#13 Unlucky for Some! Road Safety in Cyprus

I pondered for a week or so about whether to discuss this subject in my Blog, as it is a more serious subject than I usually tackle, however it just keeps raising its ugly head at the moment, wherever I look, on face book, in the news, and as I drive down the roads. Make no mistake, I love driving in Cyprus, the roads are so much quieter than the UK, gridlock only happens on festival days, and the only rush hour traffic I have ever seen is on the way into the capital Nicosia – but it is NOTHING compared to the insanely busy roads of Manchester or London. I also don’t mean to be a Cypriot basher – I LOVE my adopted country, but some things here need to change, and fast.


So here goes with my facts and opinions about driving in Cyprus, feel free to comment with your own experiences of driving here:-

Number 1 – When a Cypriot gets behind the wheel, many of them become lunatics, aggressive, rude, speeding, rarely using their indicators if at all. Tailgating, undertaking and rude gestures are commonplace, most will never let another car out at a junction, you just have to be brave and go for it, and if you let them out you will be lucky to get a wave of recognition. A usually placid, friendly nation of people turn into fiends behind the wheel of a car.

Number 2 – In spite of Number 1, if you are a woman, child or elderly person trying to cross the road, most Cypriot drivers, in my experience will just stop to let you cross, even on a dual carriageway, a lovely gesture but confusing to the person driving behind you especially when you don’t indicate.  However beware red lights at pedestrian crossings, many see these as fair game unless there is actually someone on the crossing as they approach.

Number 3 – Many Cypriots drive without seat belts – as do a lot of other nationalities in Cyprus, because the locals do it!! As my mum would say – if your friend jumped off a bridge would you do it too?! Nothing scares me more than seeing young children stood up in moving vehicles without their seat belts on – a very common site at school pick up time.

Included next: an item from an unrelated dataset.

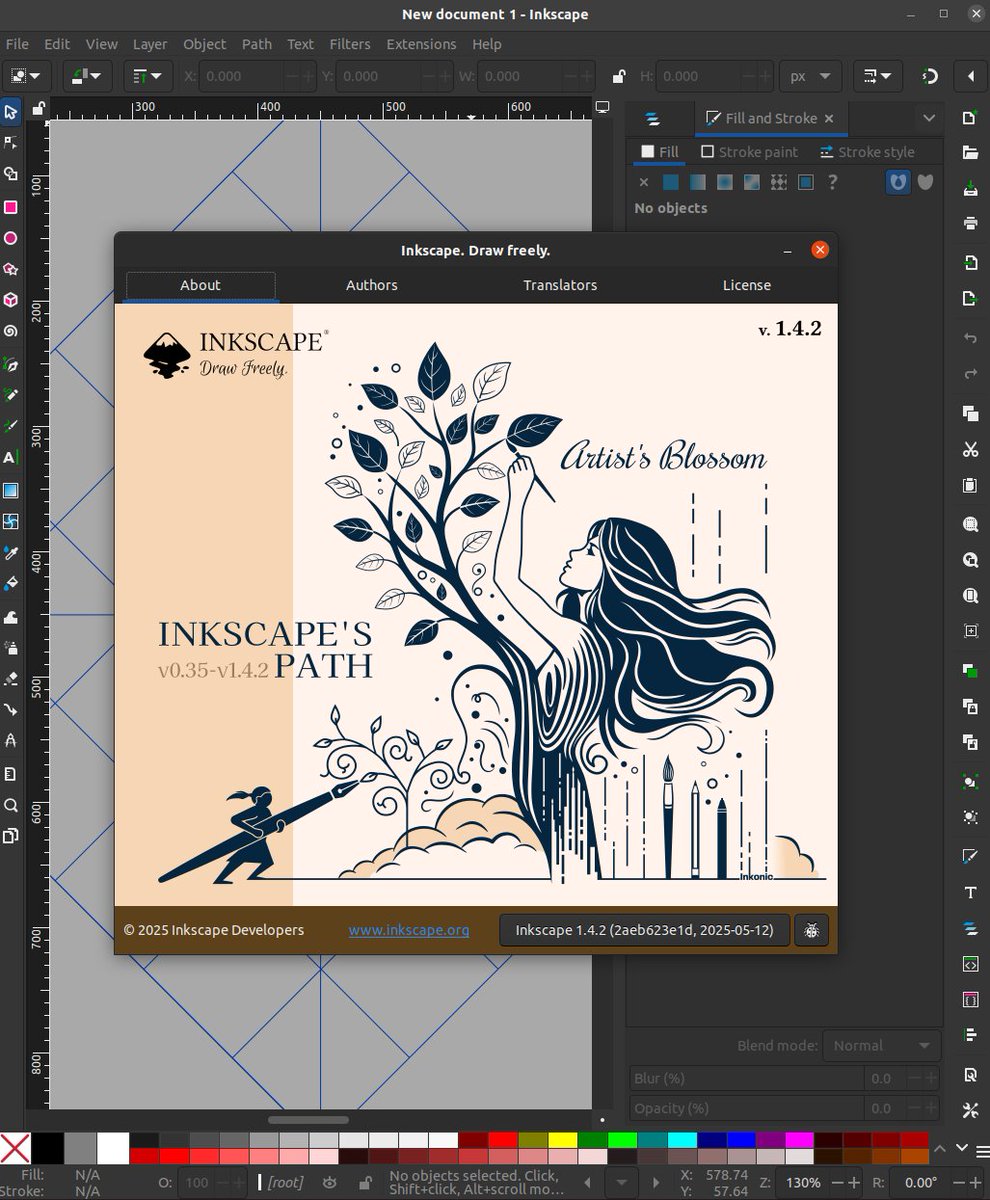Select the Bezier pen tool
This screenshot has width=990, height=1200.
[12, 364]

Number 4 – It is a standing joke that Cypriots can drive and multitask, frappe in one hand, cigarette in the other, and phone balanced underneath their chin – but it’s no joke when that leads to loss of control of the car, and injuries to innocent people as a result.

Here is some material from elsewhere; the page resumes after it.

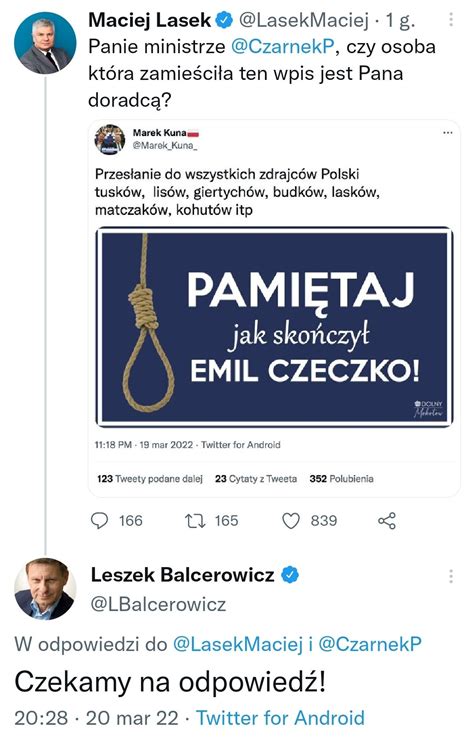The width and height of the screenshot is (474, 745).
Task: Open Leszek Balcerowicz's profile picture
Action: (45, 589)
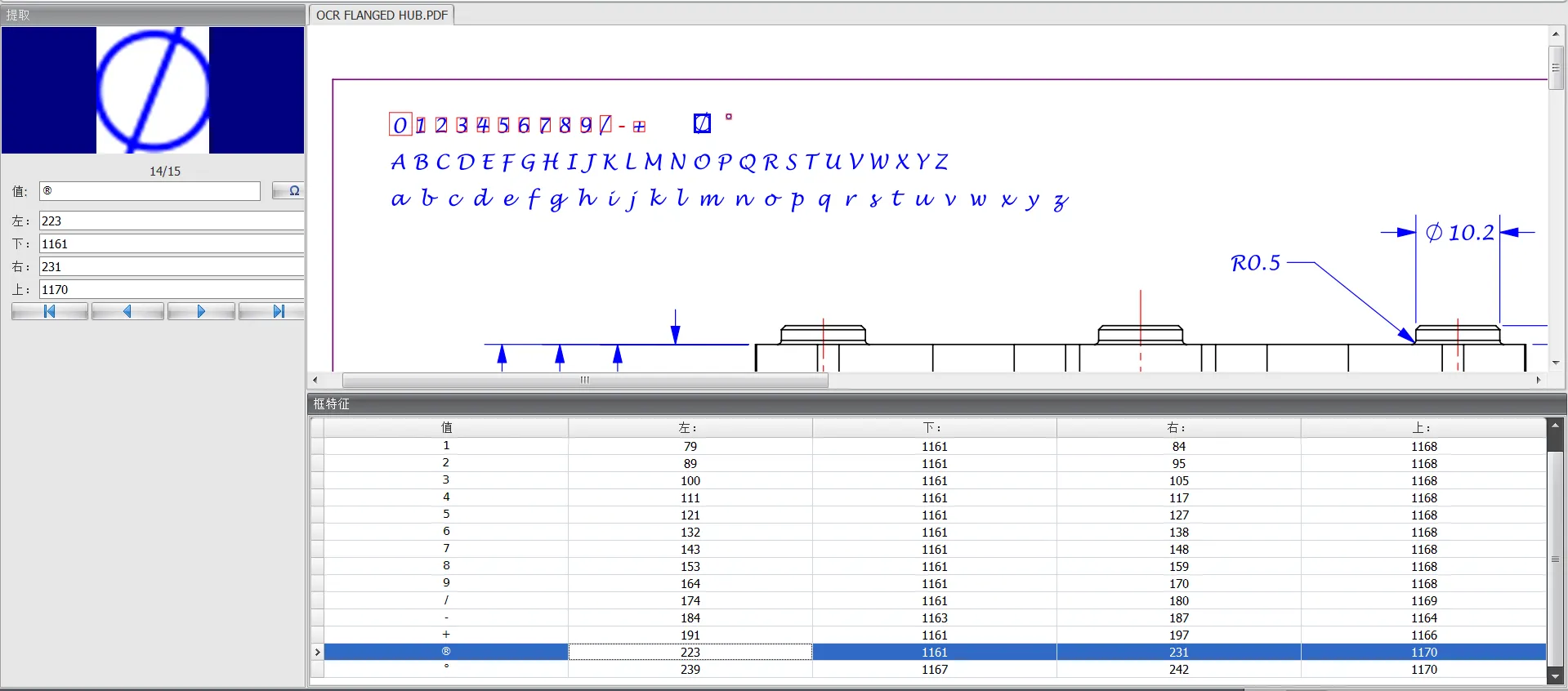
Task: Click row indicator arrow of selected row
Action: [317, 652]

Number 5 – Drink driving is commonplace in Cyprus – in this day and age it staggers me how many seemingly sensible people think it is acceptable to drink several beers or glasses of wine, then get behind the wheel of a vehicle to drive it home.  Frightening. Again though this is a Cyprus NOT a Cypriot problem, I know a lot of ex-pat Brits who might never do this in the UK, but think it is okay to do it here in Cyprus, along with other nationalities who are lucky enough to call Cyprus their home.


In 2016 the Republic of Cyprus recorded an increase of 27% in the number of FATAL road accidents with 57 deaths in 2015. This figure did drop significantly in 2016 to 46 deaths (a 20% decrease), however it is still one of the highest per capital in the EU.  For a small island, I seem to witness many more accidents than I ever saw in the UK, and have read about several deaths on the roads already this year.

The weekend before last saw reports of 3 fatalities including 2 in one night, which was the reason this Blog post was written.  The first was the tragic death of a 17 year old who lost control of his motorbike and died in hospital.  In the second, a 28 year old was thrown from his car after losing control, the accident investigating office of the Limassol Traffic Department Emilios Kafas, said that “The car was speeding lightly but unfortunately the driver was not wearing his seatbelt and as a result he was thrown out of his vehicle at impact …I can say with certainty that if the driver was wearing his seat belt, he would be here with us”.  The third accident was a 79 year old British man who lost control of his car, crashed into a wall, and died in the resulting fire.  What a tragic loss of life including 2 young men with their whole lives ahead of them. All of this over just one weekend – you can only imagine the rest.

This country needs to take swift action to prevent another generation of careless drivers emerging.  It needs better education about the dangers of drink driving, and driving without seat belts, or whilst on the phone.  It needs harsher penalties for those caught doing so, and it needs to happen quickly before  many more senseless but avoidable accidents take place. I see police all the time out with their speed cameras, and it is often commented on that this is just a money raising exercise, but I hear of few people being stopped for not wearing a helmet on their moped, or for being on the phone. Why not use that money for driver awareness courses, for TV ads showing graphic images of car accident victims, for Social Media campaigns, for more police to monitor drink drivers. There is so much more that can be done, to lower the unacceptable numbers of car accidents, and road fatalities in this country.

Last Summer I witnessed a driver begin to lose control after speeding round a bend, he came towards us at speed on the wrong side of the road, there was just Niffa and I in the car, and I could only pray that he did not hit us head on. This driver just managed to wrestle the car back to the correct side of the road before he either hit us, or Niffa off-roaded our car in order to avoid him.  Now every time Niffa goes out in the car, my last words are always, “drive safely, I love you”, because I fear for his, and all our safety on the roads of Cyprus.

Whatever you are doing this weekend, stay safe, and please drive carefully.